Some of the preceding problems or symptoms can be reflected by loss, and some are difficult to observe. MindSpore Insight provides targeted functions to observe the preceding symptoms and automatically check problems, helping you quickly locate root causes. For example:

  • The parameter distribution histogram module of MindSpore Insight can display the change trend of model weights during the training process.

  • The Tensor Visualization module of MindSpore Insight can display the specific values of tensors and compare different tensors.

  • The MindSpore Insight debugger provides various built-in check capabilities to check weight problems (for example, the weight is not updated, the weight is too large, or the weight value is too large or too small) and gradient problems (for example, gradient disappearance and explosion), activation value problems (for example, the activation value is saturated or too weak), all tensors are 0, and NaN/INF problems.

loss

Figure 8 Viewing the loss curve through the scalar visualization module on the MindSpore Insight training dashboard

In most cases, the SummaryCollector automatically records the loss curve of the model. You can view the loss curve through the scalar visualization module of MindSpore Insight. The loss curve reflects the dynamic trend of network training. By observing the loss curve, you can check whether the model is converged and whether the model is overfitting.

histogram

Figure 9 Viewing the weight changes during training through the MindSpore Insight parameter distribution chart

In most cases, the SummaryCollector automatically records the model parameter changes (five parameters by default). You can view the changes in the parameter distribution histogram of MindSpore Insight. If you want to record the parameter distribution histogram of more parameters, see the histogram_regular parameter in SummaryCollector or the HistogramSummary API.

tensor

Figure 10 Viewing the value of a specific tensor through the tensor visualization module on the MindSpore Insight training dashboard

Tensors are not automatically recorded. To view the tensor values through MindSpore Insight, use the TensorSummary API.
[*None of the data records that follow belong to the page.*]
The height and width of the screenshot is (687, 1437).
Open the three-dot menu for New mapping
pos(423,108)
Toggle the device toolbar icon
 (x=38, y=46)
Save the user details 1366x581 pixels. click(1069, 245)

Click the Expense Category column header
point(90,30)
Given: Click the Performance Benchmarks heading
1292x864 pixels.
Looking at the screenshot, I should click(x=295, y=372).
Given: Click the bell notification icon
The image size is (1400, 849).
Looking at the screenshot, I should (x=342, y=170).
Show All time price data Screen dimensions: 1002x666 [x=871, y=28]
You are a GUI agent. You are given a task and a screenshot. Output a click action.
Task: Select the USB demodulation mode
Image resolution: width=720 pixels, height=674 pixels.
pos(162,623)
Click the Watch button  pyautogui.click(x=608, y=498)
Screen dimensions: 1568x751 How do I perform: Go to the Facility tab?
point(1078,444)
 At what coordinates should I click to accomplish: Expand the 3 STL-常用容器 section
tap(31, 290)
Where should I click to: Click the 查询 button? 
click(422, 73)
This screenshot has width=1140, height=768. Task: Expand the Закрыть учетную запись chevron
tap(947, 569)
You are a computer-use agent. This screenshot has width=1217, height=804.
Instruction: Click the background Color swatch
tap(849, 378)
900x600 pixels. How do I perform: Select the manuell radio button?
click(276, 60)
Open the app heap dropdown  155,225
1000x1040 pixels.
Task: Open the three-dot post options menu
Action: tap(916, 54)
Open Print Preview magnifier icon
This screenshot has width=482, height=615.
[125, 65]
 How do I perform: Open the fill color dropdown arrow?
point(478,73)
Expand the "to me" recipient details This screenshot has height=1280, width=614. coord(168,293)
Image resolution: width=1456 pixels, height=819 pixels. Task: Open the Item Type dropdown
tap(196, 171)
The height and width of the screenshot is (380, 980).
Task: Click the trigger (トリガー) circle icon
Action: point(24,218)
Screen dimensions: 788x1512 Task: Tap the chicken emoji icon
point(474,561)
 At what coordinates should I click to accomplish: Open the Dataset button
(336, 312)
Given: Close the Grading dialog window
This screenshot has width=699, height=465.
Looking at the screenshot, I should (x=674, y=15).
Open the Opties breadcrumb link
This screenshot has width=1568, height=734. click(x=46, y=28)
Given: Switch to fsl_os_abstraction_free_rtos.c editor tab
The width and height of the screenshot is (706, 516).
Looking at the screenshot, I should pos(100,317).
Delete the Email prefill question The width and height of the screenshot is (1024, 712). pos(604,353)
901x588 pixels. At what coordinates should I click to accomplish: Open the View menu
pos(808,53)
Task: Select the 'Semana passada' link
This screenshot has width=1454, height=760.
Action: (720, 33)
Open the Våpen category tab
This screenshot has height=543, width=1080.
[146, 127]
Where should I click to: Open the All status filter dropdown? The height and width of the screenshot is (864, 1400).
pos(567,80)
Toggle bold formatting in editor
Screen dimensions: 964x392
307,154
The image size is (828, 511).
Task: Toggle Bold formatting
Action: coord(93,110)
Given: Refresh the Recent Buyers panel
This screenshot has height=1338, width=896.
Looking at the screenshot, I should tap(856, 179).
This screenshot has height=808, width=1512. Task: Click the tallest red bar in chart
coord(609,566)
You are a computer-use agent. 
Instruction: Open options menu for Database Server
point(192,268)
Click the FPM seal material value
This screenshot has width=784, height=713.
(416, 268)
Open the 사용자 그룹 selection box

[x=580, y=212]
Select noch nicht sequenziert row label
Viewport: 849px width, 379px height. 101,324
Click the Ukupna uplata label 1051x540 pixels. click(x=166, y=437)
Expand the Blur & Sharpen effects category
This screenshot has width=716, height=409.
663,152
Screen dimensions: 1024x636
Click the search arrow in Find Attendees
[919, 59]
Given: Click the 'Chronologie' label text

The following describes how to use MindSpore Insight to locate accuracy problems based on the common symptoms of the loss curve.

  • An abnormal loss value is displayed.

    This means that the NaN, +/-INF, or an extremely large value is displayed in loss. Generally, the abnormal loss value indicates that the algorithm design or implementation is incorrect. The locating process is as follows:

    1. Review the script, model structure, and data.

      (1) Check whether the values of hyperparameters are excessively large or small.

      (2) Check whether the model structure is correctly implemented, especially whether the loss function is correctly implemented.

      (3) Check whether the input data contains missing values or values that are too large or too small.

    2. Observe the parameter distribution histogram on the training dashboard and check whether the parameter update is abnormal. If a parameter update exception occurs, you can use the debugger to locate the cause of the exception.

    3. Use the debugger module to check the training site.

      (1) If the value of loss is NaN or +/-INF, add a global watchpoint by checking tensor overflow. Locate the API node where NaN or +/-INF is displayed first and check whether the input data of the API causes a computation exception (for example, division by zero). If the problem is caused by the API input data, add a small value epsilon to avoid computation exceptions.

      (2) If the value of loss is too large, add a global watchpoint by checking the large tensor. Locate the API node with a large value and check whether the input data of the API causes the computation exception. If the input data is abnormal, you can continue to trace the API that generates the input data until the specific cause is located.

      (3) If you suspect that the parameter update or gradient is abnormal, you can set the watchpoints by using the conditions such as “Weight change above threshold”, “Gradient disappearance”, and “Gradient above threshold” to locate the abnormal weight or gradient. Then, check the tensor view, check suspicious forward APIs, backward APIs, and optimizer APIs layer by layer.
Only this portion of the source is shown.